**Your goal**
Gather every line of the listing that contains the word "each". Treat uppercase and lowercase as different.

**Records shown**
"""

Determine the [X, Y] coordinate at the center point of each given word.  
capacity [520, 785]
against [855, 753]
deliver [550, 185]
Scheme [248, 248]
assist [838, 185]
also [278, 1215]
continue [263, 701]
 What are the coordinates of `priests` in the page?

"""

**Solution to the exercise**
Determine the [X, Y] coordinate at the center point of each given word.  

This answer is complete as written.